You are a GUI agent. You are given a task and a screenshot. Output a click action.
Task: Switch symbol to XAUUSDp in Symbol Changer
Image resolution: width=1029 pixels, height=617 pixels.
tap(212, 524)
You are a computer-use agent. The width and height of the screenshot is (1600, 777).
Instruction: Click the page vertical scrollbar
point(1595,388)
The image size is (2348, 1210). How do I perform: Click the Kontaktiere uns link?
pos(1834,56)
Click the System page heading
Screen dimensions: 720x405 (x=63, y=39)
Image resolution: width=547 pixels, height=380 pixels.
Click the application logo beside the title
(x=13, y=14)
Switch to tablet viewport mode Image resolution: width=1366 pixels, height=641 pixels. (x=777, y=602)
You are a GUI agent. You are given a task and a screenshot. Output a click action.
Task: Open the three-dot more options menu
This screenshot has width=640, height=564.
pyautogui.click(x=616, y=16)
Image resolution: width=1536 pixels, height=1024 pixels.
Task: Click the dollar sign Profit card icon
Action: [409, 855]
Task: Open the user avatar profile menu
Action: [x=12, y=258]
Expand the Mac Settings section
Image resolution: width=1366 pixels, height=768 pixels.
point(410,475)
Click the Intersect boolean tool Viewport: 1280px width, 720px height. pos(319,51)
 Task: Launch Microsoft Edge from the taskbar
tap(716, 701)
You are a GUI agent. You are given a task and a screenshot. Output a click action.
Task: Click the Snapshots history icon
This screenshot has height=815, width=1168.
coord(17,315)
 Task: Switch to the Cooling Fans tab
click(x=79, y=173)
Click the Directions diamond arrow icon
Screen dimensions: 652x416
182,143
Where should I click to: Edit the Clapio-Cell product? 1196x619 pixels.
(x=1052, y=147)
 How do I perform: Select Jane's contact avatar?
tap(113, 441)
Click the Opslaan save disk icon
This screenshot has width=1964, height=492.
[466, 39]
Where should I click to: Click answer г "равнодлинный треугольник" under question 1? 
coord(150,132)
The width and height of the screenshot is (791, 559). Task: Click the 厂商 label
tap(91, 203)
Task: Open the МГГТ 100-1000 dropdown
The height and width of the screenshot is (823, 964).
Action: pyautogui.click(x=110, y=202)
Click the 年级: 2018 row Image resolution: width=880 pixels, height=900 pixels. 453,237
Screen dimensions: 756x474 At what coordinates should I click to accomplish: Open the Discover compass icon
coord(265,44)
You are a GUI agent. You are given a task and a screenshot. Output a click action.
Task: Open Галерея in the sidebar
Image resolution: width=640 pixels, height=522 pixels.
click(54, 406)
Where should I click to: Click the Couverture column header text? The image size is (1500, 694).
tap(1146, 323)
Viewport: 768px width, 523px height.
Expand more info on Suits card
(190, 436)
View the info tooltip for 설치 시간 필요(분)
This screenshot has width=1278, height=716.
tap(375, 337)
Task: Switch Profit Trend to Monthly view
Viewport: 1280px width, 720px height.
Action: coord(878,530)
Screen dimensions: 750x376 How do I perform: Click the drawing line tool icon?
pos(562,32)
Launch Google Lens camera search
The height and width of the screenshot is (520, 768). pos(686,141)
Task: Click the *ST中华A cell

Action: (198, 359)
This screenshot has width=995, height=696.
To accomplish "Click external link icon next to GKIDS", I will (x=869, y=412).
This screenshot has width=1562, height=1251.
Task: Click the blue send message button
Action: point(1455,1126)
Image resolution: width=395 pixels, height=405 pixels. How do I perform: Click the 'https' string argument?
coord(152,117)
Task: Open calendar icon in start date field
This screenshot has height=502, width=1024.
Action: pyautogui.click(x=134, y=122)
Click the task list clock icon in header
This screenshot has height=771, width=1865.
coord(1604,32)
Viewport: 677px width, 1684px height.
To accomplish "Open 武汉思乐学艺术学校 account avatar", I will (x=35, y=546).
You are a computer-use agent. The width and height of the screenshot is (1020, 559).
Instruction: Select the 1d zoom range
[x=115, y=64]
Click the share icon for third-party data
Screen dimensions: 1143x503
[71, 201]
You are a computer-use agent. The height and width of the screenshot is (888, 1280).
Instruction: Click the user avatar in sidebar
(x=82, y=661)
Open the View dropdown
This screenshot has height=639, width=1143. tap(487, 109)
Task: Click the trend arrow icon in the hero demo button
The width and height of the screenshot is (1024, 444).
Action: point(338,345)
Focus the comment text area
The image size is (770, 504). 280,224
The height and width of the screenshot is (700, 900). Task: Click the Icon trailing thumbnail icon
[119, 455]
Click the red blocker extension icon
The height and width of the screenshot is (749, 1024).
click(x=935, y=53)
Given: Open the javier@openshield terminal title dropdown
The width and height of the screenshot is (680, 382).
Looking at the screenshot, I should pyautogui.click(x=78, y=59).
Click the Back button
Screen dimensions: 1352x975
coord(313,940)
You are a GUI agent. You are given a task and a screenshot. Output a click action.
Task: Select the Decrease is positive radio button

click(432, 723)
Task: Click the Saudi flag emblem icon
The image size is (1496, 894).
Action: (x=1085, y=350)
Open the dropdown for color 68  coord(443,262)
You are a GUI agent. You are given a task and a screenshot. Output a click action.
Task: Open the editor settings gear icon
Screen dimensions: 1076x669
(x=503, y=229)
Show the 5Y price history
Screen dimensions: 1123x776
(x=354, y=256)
━━━━━━━━━━━━━━━━━━━━
## What needs to be done
Output the data in full, please, exactly as written.

## Task result
You are a GUI agent. You are given a task and a screenshot. Output a click action.
Task: Switch symbol to XAUUSDp in Symbol Changer
Image resolution: width=1029 pixels, height=617 pixels.
tap(212, 524)
You are a computer-use agent. The width and height of the screenshot is (1600, 777).
Instruction: Click the page vertical scrollbar
point(1595,388)
The image size is (2348, 1210). How do I perform: Click the Kontaktiere uns link?
pos(1834,56)
Click the System page heading
Screen dimensions: 720x405 (x=63, y=39)
Image resolution: width=547 pixels, height=380 pixels.
Click the application logo beside the title
(x=13, y=14)
Switch to tablet viewport mode Image resolution: width=1366 pixels, height=641 pixels. (x=777, y=602)
You are a GUI agent. You are given a task and a screenshot. Output a click action.
Task: Open the three-dot more options menu
This screenshot has width=640, height=564.
pyautogui.click(x=616, y=16)
Image resolution: width=1536 pixels, height=1024 pixels.
Task: Click the dollar sign Profit card icon
Action: [409, 855]
Task: Open the user avatar profile menu
Action: [x=12, y=258]
Expand the Mac Settings section
Image resolution: width=1366 pixels, height=768 pixels.
point(410,475)
Click the Intersect boolean tool Viewport: 1280px width, 720px height. pos(319,51)
 Task: Launch Microsoft Edge from the taskbar
tap(716, 701)
You are a GUI agent. You are given a task and a screenshot. Output a click action.
Task: Click the Snapshots history icon
This screenshot has height=815, width=1168.
coord(17,315)
 Task: Switch to the Cooling Fans tab
click(x=79, y=173)
Click the Directions diamond arrow icon
Screen dimensions: 652x416
182,143
Where should I click to: Edit the Clapio-Cell product? 1196x619 pixels.
(x=1052, y=147)
 How do I perform: Select Jane's contact avatar?
tap(113, 441)
Click the Opslaan save disk icon
This screenshot has width=1964, height=492.
[466, 39]
Where should I click to: Click answer г "равнодлинный треугольник" under question 1? 
coord(150,132)
The width and height of the screenshot is (791, 559). Task: Click the 厂商 label
tap(91, 203)
Task: Open the МГГТ 100-1000 dropdown
The height and width of the screenshot is (823, 964).
Action: pyautogui.click(x=110, y=202)
Click the 年级: 2018 row Image resolution: width=880 pixels, height=900 pixels. 453,237
Screen dimensions: 756x474 At what coordinates should I click to accomplish: Open the Discover compass icon
coord(265,44)
You are a GUI agent. You are given a task and a screenshot. Output a click action.
Task: Open Галерея in the sidebar
Image resolution: width=640 pixels, height=522 pixels.
click(54, 406)
Where should I click to: Click the Couverture column header text? The image size is (1500, 694).
tap(1146, 323)
Viewport: 768px width, 523px height.
Expand more info on Suits card
(190, 436)
View the info tooltip for 설치 시간 필요(분)
This screenshot has width=1278, height=716.
tap(375, 337)
Task: Switch Profit Trend to Monthly view
Viewport: 1280px width, 720px height.
Action: coord(878,530)
Screen dimensions: 750x376 How do I perform: Click the drawing line tool icon?
pos(562,32)
Launch Google Lens camera search
The height and width of the screenshot is (520, 768). pos(686,141)
Task: Click the *ST中华A cell

Action: (198, 359)
This screenshot has width=995, height=696.
To accomplish "Click external link icon next to GKIDS", I will (x=869, y=412).
This screenshot has width=1562, height=1251.
Task: Click the blue send message button
Action: point(1455,1126)
Image resolution: width=395 pixels, height=405 pixels. How do I perform: Click the 'https' string argument?
coord(152,117)
Task: Open calendar icon in start date field
This screenshot has height=502, width=1024.
Action: pyautogui.click(x=134, y=122)
Click the task list clock icon in header
This screenshot has height=771, width=1865.
coord(1604,32)
Viewport: 677px width, 1684px height.
To accomplish "Open 武汉思乐学艺术学校 account avatar", I will (x=35, y=546).
You are a computer-use agent. The width and height of the screenshot is (1020, 559).
Instruction: Select the 1d zoom range
[x=115, y=64]
Click the share icon for third-party data
Screen dimensions: 1143x503
[71, 201]
You are a computer-use agent. The height and width of the screenshot is (888, 1280).
Instruction: Click the user avatar in sidebar
(x=82, y=661)
Open the View dropdown
This screenshot has height=639, width=1143. tap(487, 109)
Task: Click the trend arrow icon in the hero demo button
The width and height of the screenshot is (1024, 444).
Action: point(338,345)
Focus the comment text area
The image size is (770, 504). 280,224
The height and width of the screenshot is (700, 900). Task: Click the Icon trailing thumbnail icon
[119, 455]
Click the red blocker extension icon
The height and width of the screenshot is (749, 1024).
click(x=935, y=53)
Given: Open the javier@openshield terminal title dropdown
The width and height of the screenshot is (680, 382).
Looking at the screenshot, I should pyautogui.click(x=78, y=59).
Click the Back button
Screen dimensions: 1352x975
coord(313,940)
You are a GUI agent. You are given a task and a screenshot. Output a click action.
Task: Select the Decrease is positive radio button

click(432, 723)
Task: Click the Saudi flag emblem icon
The image size is (1496, 894).
Action: (x=1085, y=350)
Open the dropdown for color 68  coord(443,262)
You are a GUI agent. You are given a task and a screenshot. Output a click action.
Task: Open the editor settings gear icon
Screen dimensions: 1076x669
(x=503, y=229)
Show the 5Y price history
Screen dimensions: 1123x776
(x=354, y=256)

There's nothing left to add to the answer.